The coal-burning Indian River power plant will continue to operate for a few more years, reversing a previous plan to deactivate the facility.
Under a Reliability-Must-Run agreement with regional power grid operator PJM Interconnection, unit 4 will continue to operate until Delmarva Power can complete transmission upgrades, said Dave Schrader, senior manager, NRG Communications East.
The unit had been scheduled to retire in June 2022, but the RMR agreement extending its use began June 1, 2022, he said.
“PJM’s analysis has indicated that it could take Delmarva until December 2026 to complete transmission upgrades to eliminate the need for Indian River Unit 4 operation,” Schrader said.
The plant employs about 50 people.
Since 2020, there has been talk of connecting future offshore wind farms to the Indian River power plant, but there is nothing new to share on that for now, Schrader said.
There are two wind farms planned east of the Delaware coastline – US Wind’s MarWin and Ørsted’s Skipjack Wind Farm. US Wind is further along in the federal approval process. The company’s project, which is due east of Ocean City, Md., and about 25 miles from Rehoboth and Dewey, has the potential to deliver 1,100 MW of power to the grid with 76 turbines. As proposed, US Wind would connect to the grid by running its cable under the dune at 3R’s Beach north of Bethany Beach.

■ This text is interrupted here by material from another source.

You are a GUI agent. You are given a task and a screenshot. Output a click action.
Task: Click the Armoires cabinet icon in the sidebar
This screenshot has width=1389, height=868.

Nancy Sopko, US Wind spokesperson, said the company has been progressing through the two-year environmental analysis as planned since its construction and operations plan was deemed sufficient and complete in June 2022. Sopko said US Wind has been working with federal agencies and stakeholders to ensure its draft environmental impact statement is published this fall. Once that document is published, she said, that will kick off a second set of public hearings and written comments on plans.
“We are eagerly anticipating our final environmental impact statement to be issued by the end of 2024,” said Sopko.
Reporter Chris Flood contributed to this article.